The predominantly Catholic, carnivorous capital ate snails (and frogs and fish) as meat alternatives on fasting days including Lent and Fridays. There were once several snail markets in the city, including one behind St Peter’s Church.

Andreas Gugumuck on his snail farm on the outskirts of Vienna. Picture: Kendall Hill
Andreas Gugumuck on his snail farm on the outskirts of Vienna. Picture: Kendall Hill

Today there is only Herr Gugumuck. He has Austria’s sole licence to process escargots but says he has no desire to be a large-scale producer. “I just want to be the best producer,” he says.

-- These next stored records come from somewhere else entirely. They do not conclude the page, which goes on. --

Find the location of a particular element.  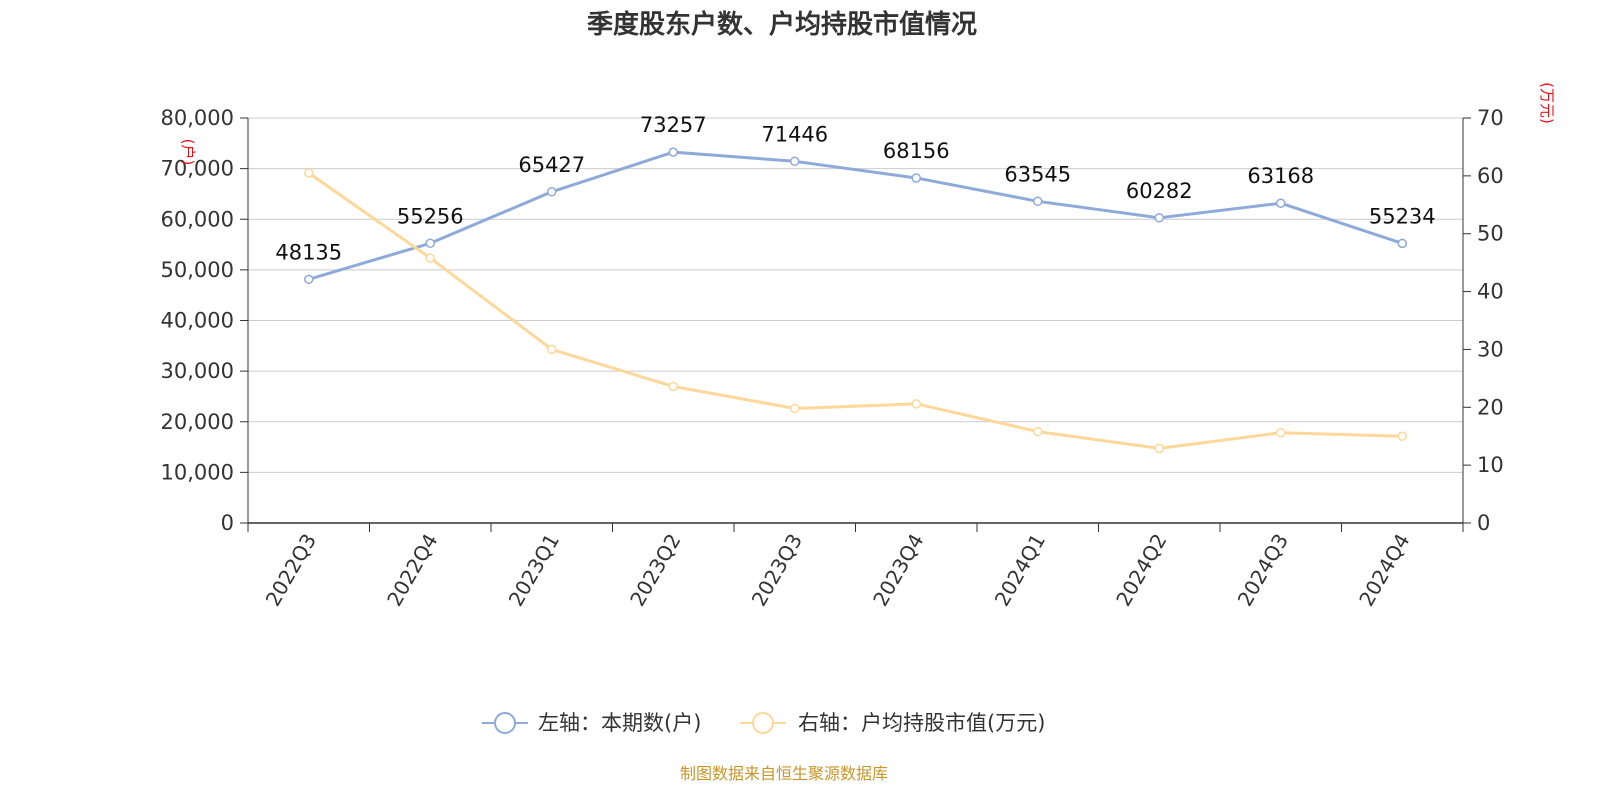

left-axis-unit: (户) is located at coordinates (188, 152).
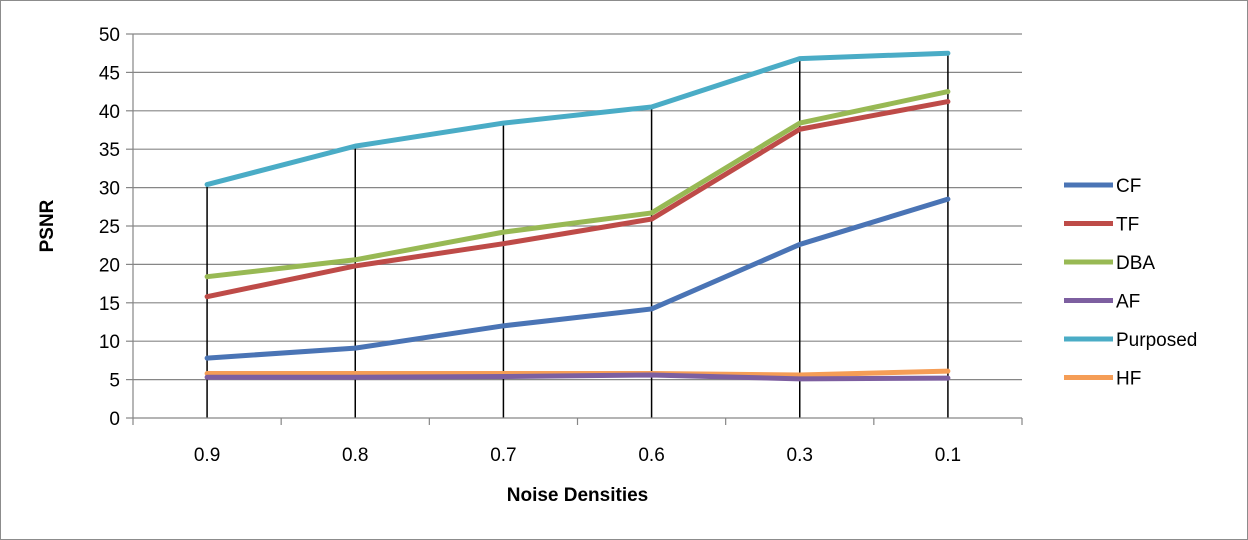  I want to click on y-tick-labels: 0 5 10 15 20 25 30 35 40 45 50, so click(110, 228).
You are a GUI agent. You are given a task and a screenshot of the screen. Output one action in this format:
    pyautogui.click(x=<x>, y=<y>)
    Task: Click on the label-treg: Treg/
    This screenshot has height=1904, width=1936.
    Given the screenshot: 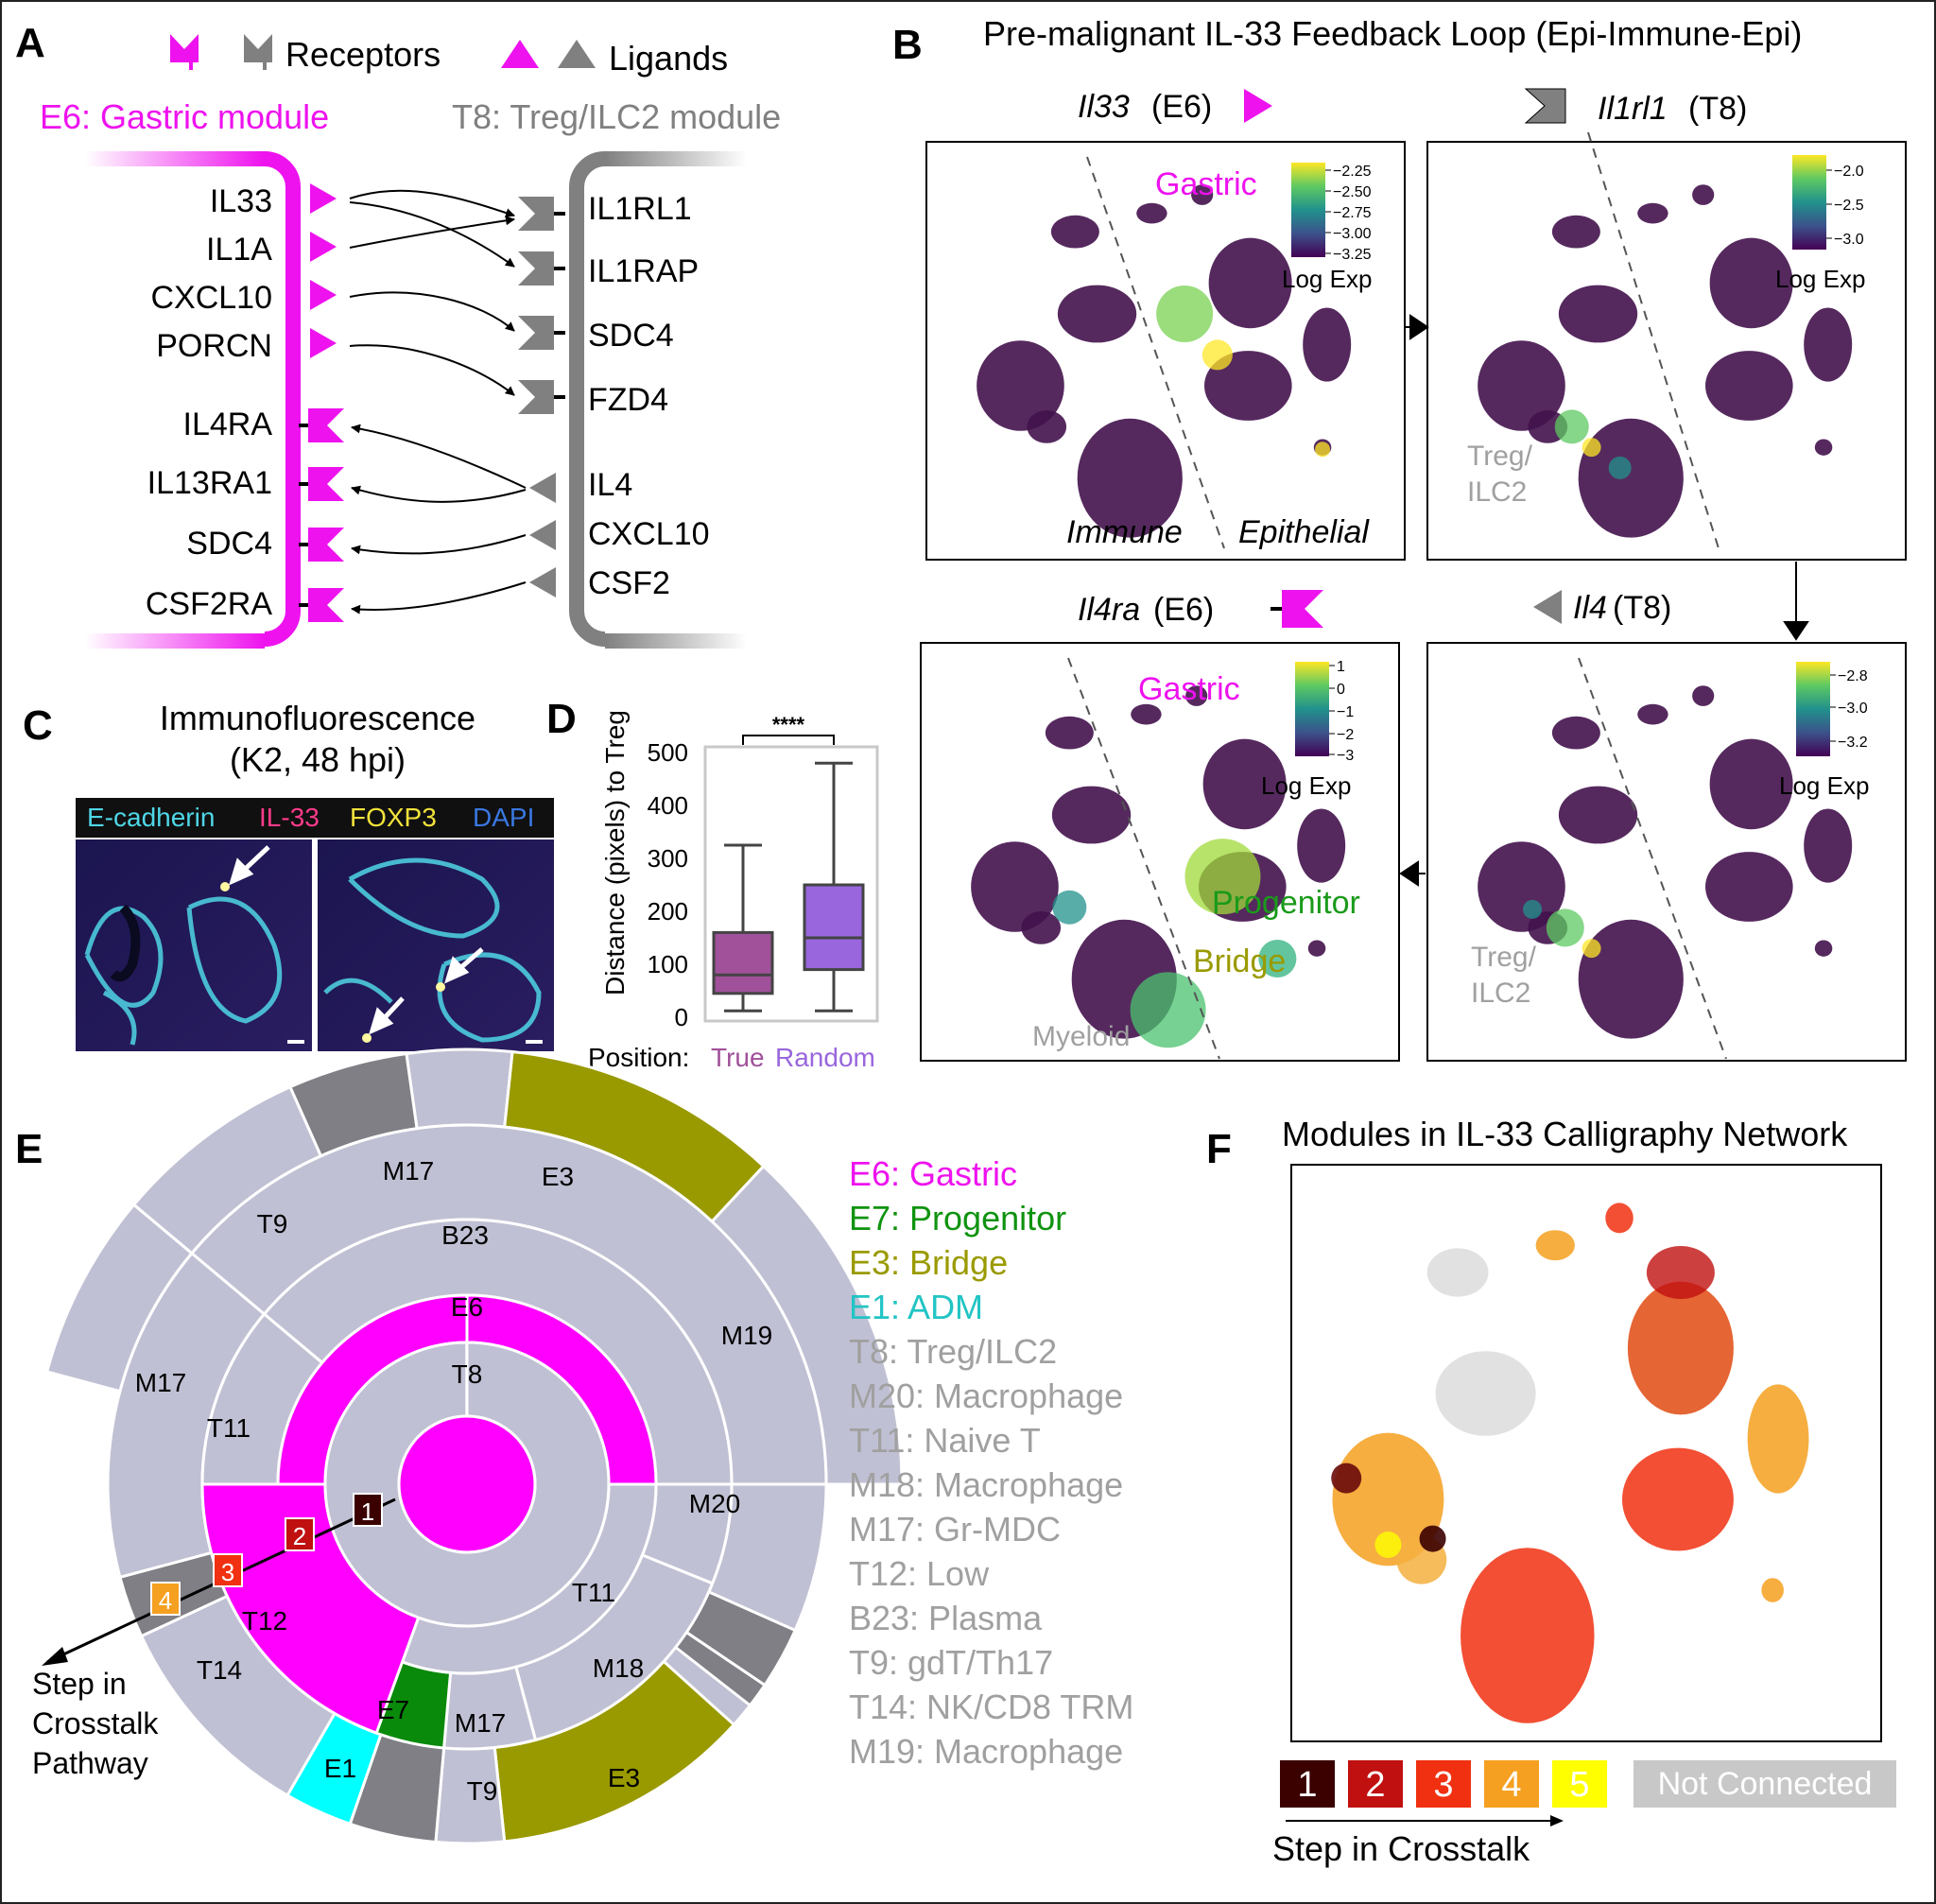 What is the action you would take?
    pyautogui.click(x=1500, y=456)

The snails live in a lush organic vegetable and herb garden, their leafy diet supplemented with calcium “to build a strong house”.

In nature, snails tend to mate in spring but Gugumuck has set up a heated love chamber in a former pigsty to “simulate the merry month of May” and stimulate egg production. The snail caviar is harvested and sold as an expensive delicacy with a taste that he says is reminiscent “of forest and meadow”.

Before market the snails are put on a fast to purge them, later put to sleep in a storehouse at 5C and then boiled, briefly, to kill them. The flesh is then extracted by hand. Gugumuck can shell one in eight seconds, which equates to about 3600 in a relentless, eight-hour day.

Visitors to Vienna can sample his schnecken at the city’s restaurants and delicatessens or dine in at his contemporary farmhouse bistro. Guided tours conclude with a degustation of snails simmered for three hours with wine and herbs — “it’s an old Viennese tradition” — then topped with parsley and garlic butter, with lemon and anchovy, and with Parmesan and rosemary butter. He serves first-rate Wieninger wines to accompany.

Three Fridays a month he also stages seven-course dinners that book out months in advance. Recipes are often drawn from historical cookbooks; one from 1810 lists preparations such as snail dumplings, and shells stuffed with chopped snail meat, anchovies, mace and lemon zest.

Gugumuck has commissioned two shiny copper food trucks — snail-shaped, naturally — to take his schnecken to the streets selling snail burgers and snails and chips. And each September he runs a festival that culminates in a feast of specialities such as snail pizza.

Gugumuck promotes snail as a future food, far higher in protein than beef but requiring only a fraction of the fodder (and carbon footprint). Snails are also rich in the thyroid hormone T3, essential for healthy human development.

And, thanks to their marathon lovemaking habits, he claims they are also widely regarded as an aphrodisiac. “Snails are seen like this in every culture.”